(Stored data entries)

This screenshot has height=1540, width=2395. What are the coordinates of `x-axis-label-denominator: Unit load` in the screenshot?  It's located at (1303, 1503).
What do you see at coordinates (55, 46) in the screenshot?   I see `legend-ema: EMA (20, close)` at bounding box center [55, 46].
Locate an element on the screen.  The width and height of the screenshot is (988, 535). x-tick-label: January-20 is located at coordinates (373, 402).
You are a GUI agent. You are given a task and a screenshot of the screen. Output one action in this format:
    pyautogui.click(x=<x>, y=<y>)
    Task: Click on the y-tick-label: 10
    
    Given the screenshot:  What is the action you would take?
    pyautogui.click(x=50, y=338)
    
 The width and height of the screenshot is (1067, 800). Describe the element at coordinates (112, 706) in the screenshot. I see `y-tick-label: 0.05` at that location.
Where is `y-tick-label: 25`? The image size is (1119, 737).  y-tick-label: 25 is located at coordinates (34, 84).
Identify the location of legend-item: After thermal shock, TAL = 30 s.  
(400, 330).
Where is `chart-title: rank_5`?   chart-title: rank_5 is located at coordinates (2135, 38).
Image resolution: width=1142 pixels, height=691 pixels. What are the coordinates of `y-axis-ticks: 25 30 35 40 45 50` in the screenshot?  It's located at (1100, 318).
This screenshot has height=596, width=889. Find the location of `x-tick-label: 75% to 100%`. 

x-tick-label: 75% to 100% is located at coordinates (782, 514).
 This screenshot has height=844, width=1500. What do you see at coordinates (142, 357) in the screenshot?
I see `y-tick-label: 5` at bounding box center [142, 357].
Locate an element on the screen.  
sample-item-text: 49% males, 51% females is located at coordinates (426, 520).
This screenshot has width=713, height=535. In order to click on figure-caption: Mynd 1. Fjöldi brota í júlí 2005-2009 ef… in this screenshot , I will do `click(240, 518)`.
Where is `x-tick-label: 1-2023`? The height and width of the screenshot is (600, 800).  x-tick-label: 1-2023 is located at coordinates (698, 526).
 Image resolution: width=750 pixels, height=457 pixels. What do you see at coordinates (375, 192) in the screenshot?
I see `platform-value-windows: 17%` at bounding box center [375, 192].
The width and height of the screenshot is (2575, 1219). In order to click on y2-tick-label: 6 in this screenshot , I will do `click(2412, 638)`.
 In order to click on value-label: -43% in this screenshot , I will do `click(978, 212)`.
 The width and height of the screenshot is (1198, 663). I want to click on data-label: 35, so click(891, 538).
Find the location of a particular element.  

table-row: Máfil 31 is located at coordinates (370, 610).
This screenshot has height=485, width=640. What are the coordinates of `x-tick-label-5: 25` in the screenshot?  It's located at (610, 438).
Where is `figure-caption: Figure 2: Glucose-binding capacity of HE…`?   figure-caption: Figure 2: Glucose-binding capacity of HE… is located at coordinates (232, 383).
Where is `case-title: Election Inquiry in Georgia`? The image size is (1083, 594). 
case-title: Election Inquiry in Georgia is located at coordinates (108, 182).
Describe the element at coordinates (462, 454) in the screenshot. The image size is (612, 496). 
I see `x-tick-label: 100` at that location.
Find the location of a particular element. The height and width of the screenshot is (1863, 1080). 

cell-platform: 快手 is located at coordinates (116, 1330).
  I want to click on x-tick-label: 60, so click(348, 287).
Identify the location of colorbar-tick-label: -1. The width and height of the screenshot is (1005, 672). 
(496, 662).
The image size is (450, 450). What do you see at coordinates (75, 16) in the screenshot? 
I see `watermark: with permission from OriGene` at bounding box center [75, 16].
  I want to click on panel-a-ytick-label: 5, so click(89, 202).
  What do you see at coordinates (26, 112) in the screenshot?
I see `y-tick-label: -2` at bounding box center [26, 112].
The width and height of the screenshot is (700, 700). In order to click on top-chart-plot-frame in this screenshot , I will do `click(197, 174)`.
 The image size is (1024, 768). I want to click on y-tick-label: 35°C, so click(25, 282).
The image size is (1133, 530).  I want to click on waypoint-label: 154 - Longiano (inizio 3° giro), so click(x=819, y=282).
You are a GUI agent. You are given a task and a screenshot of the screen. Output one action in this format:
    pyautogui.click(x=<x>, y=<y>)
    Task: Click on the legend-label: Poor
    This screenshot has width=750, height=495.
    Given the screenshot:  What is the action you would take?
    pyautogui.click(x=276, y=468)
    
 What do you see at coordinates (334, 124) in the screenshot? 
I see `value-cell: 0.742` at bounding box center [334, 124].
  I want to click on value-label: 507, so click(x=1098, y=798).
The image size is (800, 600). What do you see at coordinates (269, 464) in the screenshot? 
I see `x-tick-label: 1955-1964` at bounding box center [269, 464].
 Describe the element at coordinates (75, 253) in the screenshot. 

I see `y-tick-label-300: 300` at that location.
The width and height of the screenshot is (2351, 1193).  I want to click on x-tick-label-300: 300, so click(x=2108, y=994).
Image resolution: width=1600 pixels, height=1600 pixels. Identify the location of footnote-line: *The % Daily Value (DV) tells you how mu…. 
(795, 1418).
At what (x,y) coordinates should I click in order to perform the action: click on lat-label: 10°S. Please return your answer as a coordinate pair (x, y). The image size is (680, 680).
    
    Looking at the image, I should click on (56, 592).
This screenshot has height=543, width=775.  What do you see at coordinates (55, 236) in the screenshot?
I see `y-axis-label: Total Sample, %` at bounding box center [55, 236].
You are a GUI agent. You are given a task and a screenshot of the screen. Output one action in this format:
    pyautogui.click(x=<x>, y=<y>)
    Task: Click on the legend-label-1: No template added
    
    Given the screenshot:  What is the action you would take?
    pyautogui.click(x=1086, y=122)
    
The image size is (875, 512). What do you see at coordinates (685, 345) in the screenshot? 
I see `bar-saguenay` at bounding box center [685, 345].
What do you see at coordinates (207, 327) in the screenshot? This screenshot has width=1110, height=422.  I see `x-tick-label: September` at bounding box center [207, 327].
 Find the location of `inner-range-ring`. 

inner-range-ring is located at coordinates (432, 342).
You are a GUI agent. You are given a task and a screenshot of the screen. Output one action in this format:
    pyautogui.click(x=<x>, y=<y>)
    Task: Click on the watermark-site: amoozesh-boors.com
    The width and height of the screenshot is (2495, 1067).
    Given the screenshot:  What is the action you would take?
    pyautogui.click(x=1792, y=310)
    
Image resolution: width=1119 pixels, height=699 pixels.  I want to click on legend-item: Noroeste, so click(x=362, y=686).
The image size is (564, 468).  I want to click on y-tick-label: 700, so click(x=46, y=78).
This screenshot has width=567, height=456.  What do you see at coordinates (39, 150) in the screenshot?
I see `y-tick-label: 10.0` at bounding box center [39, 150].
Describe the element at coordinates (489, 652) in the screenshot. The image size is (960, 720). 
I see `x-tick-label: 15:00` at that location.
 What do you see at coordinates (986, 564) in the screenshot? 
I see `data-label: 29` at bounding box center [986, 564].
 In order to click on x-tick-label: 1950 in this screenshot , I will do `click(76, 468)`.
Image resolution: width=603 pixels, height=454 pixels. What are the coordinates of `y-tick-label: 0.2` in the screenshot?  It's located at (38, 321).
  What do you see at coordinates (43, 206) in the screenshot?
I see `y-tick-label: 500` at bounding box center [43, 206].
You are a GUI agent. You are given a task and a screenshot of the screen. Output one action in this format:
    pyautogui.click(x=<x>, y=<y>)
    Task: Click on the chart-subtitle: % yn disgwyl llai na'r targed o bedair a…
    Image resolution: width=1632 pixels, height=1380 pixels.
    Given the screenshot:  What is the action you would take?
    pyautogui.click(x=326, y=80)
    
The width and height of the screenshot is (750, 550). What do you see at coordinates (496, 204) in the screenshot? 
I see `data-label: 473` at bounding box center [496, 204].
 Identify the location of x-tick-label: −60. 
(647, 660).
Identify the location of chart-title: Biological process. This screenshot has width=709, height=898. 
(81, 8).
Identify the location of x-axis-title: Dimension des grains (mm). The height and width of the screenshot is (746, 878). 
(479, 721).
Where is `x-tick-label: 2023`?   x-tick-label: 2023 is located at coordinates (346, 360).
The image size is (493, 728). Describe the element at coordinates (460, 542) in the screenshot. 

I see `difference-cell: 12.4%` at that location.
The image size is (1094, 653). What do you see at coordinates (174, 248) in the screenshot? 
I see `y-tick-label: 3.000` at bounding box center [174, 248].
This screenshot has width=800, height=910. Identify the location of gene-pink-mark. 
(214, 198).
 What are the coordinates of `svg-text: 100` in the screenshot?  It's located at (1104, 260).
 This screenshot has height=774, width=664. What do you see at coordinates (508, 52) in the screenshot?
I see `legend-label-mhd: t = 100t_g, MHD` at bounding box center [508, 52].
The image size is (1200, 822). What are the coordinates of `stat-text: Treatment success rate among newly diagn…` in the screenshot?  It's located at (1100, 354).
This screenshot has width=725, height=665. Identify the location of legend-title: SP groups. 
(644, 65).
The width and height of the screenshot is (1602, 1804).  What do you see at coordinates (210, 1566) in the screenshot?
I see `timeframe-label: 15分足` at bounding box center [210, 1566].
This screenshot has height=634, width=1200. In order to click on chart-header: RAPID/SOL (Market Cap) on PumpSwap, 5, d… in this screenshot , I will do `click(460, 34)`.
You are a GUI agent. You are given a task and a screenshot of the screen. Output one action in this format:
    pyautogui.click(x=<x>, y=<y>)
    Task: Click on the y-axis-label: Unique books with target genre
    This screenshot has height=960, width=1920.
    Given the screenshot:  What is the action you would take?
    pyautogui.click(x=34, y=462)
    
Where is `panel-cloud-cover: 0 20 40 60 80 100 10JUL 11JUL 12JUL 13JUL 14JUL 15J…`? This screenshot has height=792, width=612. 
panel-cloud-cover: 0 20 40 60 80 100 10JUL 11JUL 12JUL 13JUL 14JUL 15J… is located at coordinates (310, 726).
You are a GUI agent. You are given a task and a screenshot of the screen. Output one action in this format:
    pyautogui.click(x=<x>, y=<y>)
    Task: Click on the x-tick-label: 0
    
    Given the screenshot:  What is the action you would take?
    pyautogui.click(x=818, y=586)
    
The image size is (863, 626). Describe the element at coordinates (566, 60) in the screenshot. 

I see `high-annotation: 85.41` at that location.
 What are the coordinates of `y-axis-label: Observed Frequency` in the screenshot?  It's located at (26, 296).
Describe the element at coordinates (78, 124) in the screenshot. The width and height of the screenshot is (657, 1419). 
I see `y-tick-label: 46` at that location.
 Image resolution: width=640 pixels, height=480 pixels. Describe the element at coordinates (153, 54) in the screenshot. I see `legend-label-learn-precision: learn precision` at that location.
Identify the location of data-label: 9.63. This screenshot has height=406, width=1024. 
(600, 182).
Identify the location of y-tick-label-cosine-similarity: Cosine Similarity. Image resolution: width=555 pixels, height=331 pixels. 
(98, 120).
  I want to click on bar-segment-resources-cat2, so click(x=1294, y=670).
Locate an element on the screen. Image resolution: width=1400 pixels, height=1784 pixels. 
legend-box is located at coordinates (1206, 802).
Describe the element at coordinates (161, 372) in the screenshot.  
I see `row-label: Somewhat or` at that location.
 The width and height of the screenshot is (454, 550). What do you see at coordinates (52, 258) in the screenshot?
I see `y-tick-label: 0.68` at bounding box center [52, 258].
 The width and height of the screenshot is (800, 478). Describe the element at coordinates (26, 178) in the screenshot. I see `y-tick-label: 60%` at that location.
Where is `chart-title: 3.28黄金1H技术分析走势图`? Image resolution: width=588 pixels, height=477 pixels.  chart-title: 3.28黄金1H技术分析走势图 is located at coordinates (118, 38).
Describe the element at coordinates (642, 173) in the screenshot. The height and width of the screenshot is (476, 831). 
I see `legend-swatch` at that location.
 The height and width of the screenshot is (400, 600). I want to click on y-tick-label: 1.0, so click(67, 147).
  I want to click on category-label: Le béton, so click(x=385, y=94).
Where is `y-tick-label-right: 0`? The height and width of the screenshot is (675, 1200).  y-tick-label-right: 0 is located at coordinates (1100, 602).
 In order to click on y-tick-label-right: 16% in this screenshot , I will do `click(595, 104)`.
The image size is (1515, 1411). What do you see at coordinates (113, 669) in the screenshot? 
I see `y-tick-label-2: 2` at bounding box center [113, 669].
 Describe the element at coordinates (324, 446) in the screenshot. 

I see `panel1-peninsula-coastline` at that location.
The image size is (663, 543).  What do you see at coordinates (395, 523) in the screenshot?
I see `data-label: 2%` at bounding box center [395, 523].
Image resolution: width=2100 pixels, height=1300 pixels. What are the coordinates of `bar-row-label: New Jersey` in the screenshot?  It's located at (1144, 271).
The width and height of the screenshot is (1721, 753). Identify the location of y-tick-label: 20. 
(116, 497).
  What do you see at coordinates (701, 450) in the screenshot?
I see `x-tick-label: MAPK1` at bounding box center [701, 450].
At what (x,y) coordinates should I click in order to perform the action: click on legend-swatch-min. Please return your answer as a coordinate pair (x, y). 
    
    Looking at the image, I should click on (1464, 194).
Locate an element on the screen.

# Task to complete
Copy out, word for word, everything from the line with "Describe the element at coordinates (161, 372)" to the line with "center [52, 258].", including both of those lines.

# The completed task
Describe the element at coordinates (161, 372) in the screenshot.  
I see `row-label: Somewhat or` at that location.
 The width and height of the screenshot is (454, 550). What do you see at coordinates (52, 258) in the screenshot?
I see `y-tick-label: 0.68` at bounding box center [52, 258].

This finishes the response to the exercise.